A few observations from this convention:
Talk about THINKING BIG. If you don't have 3-4 days, you can't take anything in. The convention floors (there are at least 5 of them at the convention center and more at the Venetian) are gargantuan. Samsung's display has got to be 25,000 square feet, and they're one of several companies with similarly sized space.
More, more, more. There are at least 5 versions of everything. Do you think the only reader out there is the Kindle? There is an entire section dedicated to mobile readers that contains at least ten other manufacturers. Sure, Kindle is the big dog - they were first and have the etail platform established. But there are many others nipping at their heels. An investment analyst I ran into in that section said that he's decided that he's pulling back on his tech investments in certain categories because it's just too cutthroat.

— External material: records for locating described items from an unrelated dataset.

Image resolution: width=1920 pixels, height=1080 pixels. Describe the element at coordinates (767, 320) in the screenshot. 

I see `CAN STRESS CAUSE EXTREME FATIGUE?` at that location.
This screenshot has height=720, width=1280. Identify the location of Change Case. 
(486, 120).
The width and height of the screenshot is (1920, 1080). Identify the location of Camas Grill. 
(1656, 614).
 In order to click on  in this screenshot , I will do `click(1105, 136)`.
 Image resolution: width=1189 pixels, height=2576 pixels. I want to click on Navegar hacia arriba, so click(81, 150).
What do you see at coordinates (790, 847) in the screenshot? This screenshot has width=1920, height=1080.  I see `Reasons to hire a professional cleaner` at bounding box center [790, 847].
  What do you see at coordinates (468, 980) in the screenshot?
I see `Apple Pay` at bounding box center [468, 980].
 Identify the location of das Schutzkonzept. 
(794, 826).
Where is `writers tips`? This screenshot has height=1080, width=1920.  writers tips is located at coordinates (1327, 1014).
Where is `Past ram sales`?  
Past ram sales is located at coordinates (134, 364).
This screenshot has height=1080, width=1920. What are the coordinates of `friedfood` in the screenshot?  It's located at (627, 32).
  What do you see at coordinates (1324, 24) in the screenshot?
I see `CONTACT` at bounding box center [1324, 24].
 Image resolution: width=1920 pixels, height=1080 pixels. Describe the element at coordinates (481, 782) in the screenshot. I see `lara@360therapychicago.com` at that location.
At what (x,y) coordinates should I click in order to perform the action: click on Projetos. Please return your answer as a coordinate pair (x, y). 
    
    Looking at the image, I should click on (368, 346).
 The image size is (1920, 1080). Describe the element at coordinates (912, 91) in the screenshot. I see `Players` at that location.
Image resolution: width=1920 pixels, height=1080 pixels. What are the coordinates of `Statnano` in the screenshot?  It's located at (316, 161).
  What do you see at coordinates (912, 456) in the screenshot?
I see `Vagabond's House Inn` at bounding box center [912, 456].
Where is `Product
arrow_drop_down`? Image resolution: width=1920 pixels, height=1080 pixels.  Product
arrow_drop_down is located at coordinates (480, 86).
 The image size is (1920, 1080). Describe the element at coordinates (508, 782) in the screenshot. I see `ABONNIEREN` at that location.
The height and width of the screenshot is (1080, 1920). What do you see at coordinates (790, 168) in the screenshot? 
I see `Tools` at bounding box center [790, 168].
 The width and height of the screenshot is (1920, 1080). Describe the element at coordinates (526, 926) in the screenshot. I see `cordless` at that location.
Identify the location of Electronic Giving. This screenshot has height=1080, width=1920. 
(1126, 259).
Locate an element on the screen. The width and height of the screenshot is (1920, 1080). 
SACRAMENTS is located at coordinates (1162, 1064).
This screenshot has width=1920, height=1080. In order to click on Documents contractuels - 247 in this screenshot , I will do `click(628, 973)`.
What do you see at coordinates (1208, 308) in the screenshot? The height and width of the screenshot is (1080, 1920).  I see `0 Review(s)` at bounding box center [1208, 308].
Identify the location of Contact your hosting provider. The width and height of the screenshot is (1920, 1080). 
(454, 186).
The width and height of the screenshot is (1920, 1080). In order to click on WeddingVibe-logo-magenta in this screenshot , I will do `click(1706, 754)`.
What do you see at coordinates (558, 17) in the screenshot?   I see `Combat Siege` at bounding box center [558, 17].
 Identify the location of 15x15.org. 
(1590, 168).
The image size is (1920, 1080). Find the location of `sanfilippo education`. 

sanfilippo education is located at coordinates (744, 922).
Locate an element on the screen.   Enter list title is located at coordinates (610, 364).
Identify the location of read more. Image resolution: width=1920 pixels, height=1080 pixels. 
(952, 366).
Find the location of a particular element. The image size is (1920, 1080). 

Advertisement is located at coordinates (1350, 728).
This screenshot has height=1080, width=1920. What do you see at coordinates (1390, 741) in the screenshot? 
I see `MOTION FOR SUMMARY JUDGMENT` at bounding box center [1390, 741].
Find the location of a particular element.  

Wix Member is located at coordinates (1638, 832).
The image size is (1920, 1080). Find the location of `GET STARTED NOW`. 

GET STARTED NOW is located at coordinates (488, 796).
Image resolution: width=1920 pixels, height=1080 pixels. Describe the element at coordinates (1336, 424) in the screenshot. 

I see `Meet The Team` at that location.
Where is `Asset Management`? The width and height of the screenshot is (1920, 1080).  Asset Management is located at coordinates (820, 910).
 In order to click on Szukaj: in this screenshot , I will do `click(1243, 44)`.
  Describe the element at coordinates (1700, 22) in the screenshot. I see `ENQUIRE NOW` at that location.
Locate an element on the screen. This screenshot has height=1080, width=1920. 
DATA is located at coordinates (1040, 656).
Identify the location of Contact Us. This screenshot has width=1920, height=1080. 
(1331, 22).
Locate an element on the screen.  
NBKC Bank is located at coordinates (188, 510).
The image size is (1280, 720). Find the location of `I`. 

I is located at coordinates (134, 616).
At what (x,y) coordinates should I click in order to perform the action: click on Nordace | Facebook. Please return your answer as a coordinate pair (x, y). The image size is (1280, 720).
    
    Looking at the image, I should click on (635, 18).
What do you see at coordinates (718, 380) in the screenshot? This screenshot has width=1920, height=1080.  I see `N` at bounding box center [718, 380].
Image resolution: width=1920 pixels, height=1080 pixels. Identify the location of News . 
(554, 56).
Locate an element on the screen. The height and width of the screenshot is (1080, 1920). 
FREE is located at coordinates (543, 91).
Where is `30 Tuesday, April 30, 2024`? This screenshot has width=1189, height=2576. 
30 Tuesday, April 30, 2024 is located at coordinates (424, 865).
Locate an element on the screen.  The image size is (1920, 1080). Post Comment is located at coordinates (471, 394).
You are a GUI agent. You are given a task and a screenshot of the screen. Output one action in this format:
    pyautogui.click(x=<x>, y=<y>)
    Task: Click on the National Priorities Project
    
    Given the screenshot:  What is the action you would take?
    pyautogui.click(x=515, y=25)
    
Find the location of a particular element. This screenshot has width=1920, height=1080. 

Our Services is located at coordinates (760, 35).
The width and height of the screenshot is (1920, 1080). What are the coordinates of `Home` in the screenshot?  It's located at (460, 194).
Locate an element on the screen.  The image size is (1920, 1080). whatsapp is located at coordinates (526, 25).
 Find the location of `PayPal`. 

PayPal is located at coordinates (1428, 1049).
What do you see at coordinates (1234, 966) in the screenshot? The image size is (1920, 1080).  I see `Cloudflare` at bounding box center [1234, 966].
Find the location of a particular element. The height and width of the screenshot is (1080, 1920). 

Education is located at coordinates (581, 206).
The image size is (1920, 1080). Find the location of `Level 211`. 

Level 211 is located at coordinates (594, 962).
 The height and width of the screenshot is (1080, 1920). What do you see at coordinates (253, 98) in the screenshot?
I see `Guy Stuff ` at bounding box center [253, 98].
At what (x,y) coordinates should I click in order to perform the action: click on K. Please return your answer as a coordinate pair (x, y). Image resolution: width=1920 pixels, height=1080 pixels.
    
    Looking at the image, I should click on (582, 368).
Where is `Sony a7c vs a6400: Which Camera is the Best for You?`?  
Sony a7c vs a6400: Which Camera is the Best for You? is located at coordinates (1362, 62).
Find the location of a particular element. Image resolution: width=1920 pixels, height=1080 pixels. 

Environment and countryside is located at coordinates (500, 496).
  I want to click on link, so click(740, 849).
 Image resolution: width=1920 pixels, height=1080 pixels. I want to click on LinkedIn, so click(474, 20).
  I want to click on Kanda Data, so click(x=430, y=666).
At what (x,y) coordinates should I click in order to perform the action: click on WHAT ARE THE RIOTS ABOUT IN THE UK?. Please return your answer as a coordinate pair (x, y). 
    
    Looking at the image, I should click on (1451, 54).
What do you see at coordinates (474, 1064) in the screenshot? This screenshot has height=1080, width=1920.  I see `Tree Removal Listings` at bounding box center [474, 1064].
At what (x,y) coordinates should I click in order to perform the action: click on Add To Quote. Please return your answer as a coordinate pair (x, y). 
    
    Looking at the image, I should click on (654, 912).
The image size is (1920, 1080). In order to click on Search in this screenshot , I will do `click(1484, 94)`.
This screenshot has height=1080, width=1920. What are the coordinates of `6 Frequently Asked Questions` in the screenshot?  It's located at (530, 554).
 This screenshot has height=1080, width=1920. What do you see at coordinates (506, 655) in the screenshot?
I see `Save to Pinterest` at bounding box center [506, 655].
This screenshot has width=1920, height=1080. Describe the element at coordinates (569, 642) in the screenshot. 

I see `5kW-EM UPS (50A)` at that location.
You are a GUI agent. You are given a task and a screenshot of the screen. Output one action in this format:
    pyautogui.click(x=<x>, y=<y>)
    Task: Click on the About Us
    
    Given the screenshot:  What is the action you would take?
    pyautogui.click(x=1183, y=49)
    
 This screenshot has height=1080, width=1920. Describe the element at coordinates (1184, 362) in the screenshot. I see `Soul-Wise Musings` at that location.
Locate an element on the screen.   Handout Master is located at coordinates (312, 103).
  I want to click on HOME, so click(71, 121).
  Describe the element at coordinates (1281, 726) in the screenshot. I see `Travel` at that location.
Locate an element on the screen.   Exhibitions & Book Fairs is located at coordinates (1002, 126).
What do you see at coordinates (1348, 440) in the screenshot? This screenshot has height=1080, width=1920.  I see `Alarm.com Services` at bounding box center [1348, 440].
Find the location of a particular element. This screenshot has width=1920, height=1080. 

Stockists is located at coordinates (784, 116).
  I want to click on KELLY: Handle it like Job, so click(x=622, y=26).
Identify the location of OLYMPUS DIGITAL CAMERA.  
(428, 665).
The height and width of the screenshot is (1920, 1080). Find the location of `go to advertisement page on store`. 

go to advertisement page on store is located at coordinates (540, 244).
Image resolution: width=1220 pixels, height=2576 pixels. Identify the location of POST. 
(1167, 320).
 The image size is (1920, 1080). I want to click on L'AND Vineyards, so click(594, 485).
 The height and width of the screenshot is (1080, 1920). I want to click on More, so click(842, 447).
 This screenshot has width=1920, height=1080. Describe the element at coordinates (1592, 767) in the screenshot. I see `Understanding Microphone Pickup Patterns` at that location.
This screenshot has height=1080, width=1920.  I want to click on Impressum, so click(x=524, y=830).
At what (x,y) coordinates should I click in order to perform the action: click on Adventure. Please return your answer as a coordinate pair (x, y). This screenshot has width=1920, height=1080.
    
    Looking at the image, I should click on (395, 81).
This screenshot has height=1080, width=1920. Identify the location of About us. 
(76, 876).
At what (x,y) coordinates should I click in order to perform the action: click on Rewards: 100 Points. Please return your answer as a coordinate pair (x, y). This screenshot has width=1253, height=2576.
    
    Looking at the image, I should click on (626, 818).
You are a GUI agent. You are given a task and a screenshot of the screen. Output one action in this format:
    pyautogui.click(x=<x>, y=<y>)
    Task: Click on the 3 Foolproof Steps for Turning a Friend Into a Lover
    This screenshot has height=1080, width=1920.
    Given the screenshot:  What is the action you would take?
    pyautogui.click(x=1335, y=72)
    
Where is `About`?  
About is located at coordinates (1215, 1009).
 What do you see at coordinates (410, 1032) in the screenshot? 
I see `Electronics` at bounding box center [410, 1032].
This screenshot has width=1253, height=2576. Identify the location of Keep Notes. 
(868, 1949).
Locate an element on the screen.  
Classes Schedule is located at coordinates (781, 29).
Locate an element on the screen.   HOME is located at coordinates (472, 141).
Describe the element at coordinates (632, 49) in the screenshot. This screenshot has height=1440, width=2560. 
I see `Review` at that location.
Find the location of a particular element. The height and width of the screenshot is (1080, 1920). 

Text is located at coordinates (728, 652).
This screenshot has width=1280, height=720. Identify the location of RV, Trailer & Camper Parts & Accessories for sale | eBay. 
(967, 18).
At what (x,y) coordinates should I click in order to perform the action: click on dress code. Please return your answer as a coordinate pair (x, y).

@Home and in car. Both have a huge presence here. There are displays from Ford, Chevrolet, Kia, and others displaying mobile electronics. As I wrote in the Steve Ballmer post, the @Home space is getting ready to explode. You'll never have to leave your barcolounger again. And of course, all of this has implications for radio and our battle to hold onto our "location."
What's (not) new? There is a decided lack of big product introductions here, which surprised me. Of course, the "800 pound gorilla" - Apple - isn't here because they march to their own drummer and have generated buzz and attention for their new tablet announcement (allegedly). Google introduced the Nexus before the show. 3-D TV is buzzing, but it's not a game-changer (although it's awesome). It seems that either a) there's nothing big going on, or b) companies want to control their own buzz on their own terms. I interviewed an executive from BlackBerry who told me they hype products when they're good and ready, and don't view the CES as the only way to intro new gadgets and technologies.
For us consultant types, the new BlackBerry projector is really cool. Gone are the days of lugging around a 10-pound laptop projector. You can watch a brief video demonstration below.
Who scheduled a porn convention concurrent with the CES? It's quite a mashup - engineering types strolling down the same hallways as porn stars. If you've never been to CES, you absolutely need to figure out a way to get here. Even if you aren't into tech, the energy, flash, and optimism that is everywhere makes it worth the trip. The emphasis on what's next rather than on what's been is refreshing.
Finally, Alan Mulally's quote about "moving at Silicon Valley speed" has stuck with me. And it's on display everywhere you look at CES. Product rollouts are fast and furious. There's a gold rush mentality in the air, and companies are motivated and energized to keep moving at a very caffeinated pace.
I'd like to bottle some of it up and bring it to our Summit.